Foster, an undrafted free agent, had three sacks and eight total tackles in nine games before being injured.


The Saints’ inactives were S Rafael Bush (ankle), LB Keyunta Dawson (calf), TE Josh Hill (hamstring), WR Nick Toon, DE Tyrunn Walker, CB Trevin Wade and QB Ryan Griffin.

Dawson was inactive for the third consecutive game, and Bush missed his second game in a row. Hill was injured early in last week’s game with the Carolina Panthers.

Inactives of note for the Rams were WR Tavon Austin (ankle), G Harvey Dahl (knee) and RB Daryl Richardson (thigh).

Familiar faces

With Dahl out, right tackle Rodger Saffold moved inside to take his place, and former LSU player Joe Barksdale got the start at tackle.

Barksdale was one of three players with Louisiana connections to start for the Rams. Former Catholic High star Chris Williams was at left guard, and former LSU standout Michael Brockers opened at defensive tackle.

A Brockers block

Brockers partially blocked a 36-yard field-goal attempt by Saints kicker Garrett Hartley with 2 seconds to play in the first half, allowing his team to take a 21-point lead to the locker room.

“I felt the ball graze my hand, but I (thought) I got a lot of the ball,” Brockers said. “I got great penetration. ...

“It felt good,” he said of beating the Saints. “I’ve been getting texts all week about how the Saints were going to run through us. But I had trust in our team and what we can do.”

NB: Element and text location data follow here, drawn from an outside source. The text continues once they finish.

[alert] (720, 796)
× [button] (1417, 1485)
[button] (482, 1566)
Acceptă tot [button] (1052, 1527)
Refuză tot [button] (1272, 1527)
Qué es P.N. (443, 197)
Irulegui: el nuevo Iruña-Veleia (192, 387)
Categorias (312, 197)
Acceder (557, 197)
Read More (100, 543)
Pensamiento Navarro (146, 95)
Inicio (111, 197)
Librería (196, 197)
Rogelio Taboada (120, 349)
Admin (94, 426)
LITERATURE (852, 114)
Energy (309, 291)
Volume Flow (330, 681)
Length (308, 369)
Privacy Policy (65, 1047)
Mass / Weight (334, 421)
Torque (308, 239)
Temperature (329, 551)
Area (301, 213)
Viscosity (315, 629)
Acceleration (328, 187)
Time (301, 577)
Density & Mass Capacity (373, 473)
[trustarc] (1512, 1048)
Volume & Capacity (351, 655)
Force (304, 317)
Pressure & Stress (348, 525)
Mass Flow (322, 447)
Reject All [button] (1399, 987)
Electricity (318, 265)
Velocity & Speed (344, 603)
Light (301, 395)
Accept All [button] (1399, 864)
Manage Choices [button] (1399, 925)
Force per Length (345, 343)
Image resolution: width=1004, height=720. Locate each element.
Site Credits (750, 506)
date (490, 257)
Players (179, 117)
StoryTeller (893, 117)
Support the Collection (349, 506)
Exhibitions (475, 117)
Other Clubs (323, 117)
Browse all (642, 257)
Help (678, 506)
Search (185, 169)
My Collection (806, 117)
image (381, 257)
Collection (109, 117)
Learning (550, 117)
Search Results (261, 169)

The Saints were minus-3 on turnovers and are minus-5 in seven road games this season. They’re plus-5 at home. … The Rams’ second interception by cornerback Trumaine Johnson, which came on a play that started at the Rams’ 10, was the first pick against Brees in 167 red-zone pass attempts. … Clemens had two touchdown passes in the first quarter, marking the first time he has had two scoring passes in one period in his eight-year career.